The Guides set guards on the doors to the Flight Hall, and instituted a curfew. Any Protectors found wandering the Halls would be given time to rethink their choices in a cell. If they were caught a second time, they would be punished more severely. Valor had taken to patrolling the corridors above, the soul knife tucked into his belt as if he had a right to it. But he almost never looked down.

So as he flew over me now, I stayed still and silent, keeping even my thoughts quiet. I was wrapped in white from head to toe like a mummy to blend in with the marble floors, and I froze as his shadow swept past. Valor flew on, and the other two Guides who flew above didn’t notice me either. I turned the corner and smiled when I saw Merry, the guard outside Arabella’s room.

“Feather, I’m so glad to see you,” he whispered softly, beckoning me forward. Merry looked terrible, with dark circles under his eyes, and his normally rounded cheeks sunken. I reached into my mummy wrappings and pulled out a flask of juice and a hunk of bread and cheese. Sunny had somehow managed to make nice with one of the chefs, and they had snuck her extra rations. I handed it to him, and we both slipped into Arabella’s room while he scarfed down the food.

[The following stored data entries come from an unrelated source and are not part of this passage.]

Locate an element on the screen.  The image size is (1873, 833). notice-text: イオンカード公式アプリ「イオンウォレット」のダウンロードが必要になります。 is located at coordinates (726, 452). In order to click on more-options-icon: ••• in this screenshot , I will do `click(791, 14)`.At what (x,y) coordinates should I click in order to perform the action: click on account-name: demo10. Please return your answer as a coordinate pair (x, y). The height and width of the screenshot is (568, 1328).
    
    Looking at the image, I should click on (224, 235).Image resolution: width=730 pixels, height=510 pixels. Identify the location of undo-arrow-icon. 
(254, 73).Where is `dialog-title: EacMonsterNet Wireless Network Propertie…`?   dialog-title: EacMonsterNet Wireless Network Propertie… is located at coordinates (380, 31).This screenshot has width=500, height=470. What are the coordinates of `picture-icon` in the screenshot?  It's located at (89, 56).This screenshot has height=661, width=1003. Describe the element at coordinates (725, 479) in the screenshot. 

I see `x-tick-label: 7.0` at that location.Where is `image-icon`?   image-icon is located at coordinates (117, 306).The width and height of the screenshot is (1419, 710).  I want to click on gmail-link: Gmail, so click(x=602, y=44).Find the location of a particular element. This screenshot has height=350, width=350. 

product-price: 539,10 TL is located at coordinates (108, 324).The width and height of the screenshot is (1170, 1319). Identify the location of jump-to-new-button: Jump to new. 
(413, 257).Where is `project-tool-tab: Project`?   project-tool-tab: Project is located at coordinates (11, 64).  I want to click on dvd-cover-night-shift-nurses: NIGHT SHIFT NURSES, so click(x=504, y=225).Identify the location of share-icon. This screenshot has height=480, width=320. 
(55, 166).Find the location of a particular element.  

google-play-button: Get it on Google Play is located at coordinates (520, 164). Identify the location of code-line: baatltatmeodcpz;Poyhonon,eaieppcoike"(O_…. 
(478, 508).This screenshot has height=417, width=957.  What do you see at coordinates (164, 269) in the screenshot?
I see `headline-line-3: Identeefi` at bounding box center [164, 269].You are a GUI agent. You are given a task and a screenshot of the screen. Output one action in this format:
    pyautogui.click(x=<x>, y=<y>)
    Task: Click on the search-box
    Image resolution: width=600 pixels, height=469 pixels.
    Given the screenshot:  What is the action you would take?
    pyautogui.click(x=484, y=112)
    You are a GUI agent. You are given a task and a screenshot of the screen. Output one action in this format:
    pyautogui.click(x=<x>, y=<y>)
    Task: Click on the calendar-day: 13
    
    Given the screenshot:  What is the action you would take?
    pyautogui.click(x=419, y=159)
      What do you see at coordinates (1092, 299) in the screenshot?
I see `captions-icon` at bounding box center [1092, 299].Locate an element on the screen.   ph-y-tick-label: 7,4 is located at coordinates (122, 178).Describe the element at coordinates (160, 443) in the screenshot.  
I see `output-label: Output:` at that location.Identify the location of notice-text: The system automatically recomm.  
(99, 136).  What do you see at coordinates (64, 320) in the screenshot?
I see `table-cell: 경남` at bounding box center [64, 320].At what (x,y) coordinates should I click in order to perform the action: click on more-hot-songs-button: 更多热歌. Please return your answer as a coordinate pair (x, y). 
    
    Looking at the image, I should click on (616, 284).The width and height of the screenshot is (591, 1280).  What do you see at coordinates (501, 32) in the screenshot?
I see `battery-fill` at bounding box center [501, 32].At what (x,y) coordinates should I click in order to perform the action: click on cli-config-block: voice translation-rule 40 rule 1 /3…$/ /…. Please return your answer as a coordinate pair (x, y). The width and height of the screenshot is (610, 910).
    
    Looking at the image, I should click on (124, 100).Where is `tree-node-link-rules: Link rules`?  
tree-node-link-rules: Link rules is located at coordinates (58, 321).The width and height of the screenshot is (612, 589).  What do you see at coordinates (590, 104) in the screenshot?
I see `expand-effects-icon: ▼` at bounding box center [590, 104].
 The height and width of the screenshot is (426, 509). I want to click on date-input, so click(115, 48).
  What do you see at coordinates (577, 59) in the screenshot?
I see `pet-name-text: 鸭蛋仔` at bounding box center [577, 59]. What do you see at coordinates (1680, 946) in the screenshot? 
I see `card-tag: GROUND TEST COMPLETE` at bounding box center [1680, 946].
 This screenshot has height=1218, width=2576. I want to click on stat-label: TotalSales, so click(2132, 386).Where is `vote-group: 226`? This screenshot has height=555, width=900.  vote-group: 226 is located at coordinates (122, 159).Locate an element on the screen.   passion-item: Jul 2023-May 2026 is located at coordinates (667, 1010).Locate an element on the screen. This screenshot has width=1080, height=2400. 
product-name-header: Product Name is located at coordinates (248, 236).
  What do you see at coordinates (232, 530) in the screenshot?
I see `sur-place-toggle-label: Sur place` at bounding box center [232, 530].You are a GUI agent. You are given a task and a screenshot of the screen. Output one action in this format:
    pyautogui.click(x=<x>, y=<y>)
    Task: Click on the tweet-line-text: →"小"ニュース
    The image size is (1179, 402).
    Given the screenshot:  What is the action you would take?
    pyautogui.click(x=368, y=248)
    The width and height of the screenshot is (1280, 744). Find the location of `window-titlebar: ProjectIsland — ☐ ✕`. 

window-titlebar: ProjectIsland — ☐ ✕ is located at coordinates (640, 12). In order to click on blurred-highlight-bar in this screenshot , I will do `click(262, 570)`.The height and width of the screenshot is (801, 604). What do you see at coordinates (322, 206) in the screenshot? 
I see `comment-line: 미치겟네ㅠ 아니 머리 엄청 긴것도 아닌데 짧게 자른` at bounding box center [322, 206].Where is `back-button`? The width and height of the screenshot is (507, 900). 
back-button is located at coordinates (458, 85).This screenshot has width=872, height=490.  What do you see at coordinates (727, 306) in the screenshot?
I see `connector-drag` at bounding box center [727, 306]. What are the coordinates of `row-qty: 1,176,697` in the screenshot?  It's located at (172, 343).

“I can’t believe they won’t let you eat,” I said, mad all over again.

He shrugged. “I’m following an order that wasn’t rescinded,” he mumbled through a mouthful of bread, “so they can’t charge me with disobedience. But they can refuse to deliver nourishment.”

“Do you think they’d really do something awful to Arabella?” I asked after a moment.

“I know they would,” he said, his hand hovering at his waist. He didn’t have a soul knife, but he had a wicked-looking sword there, with some oddly colored metal along the edge. It looked more like thick smut; I wouldn’t want to get cut with it. Soul tetanus would suck.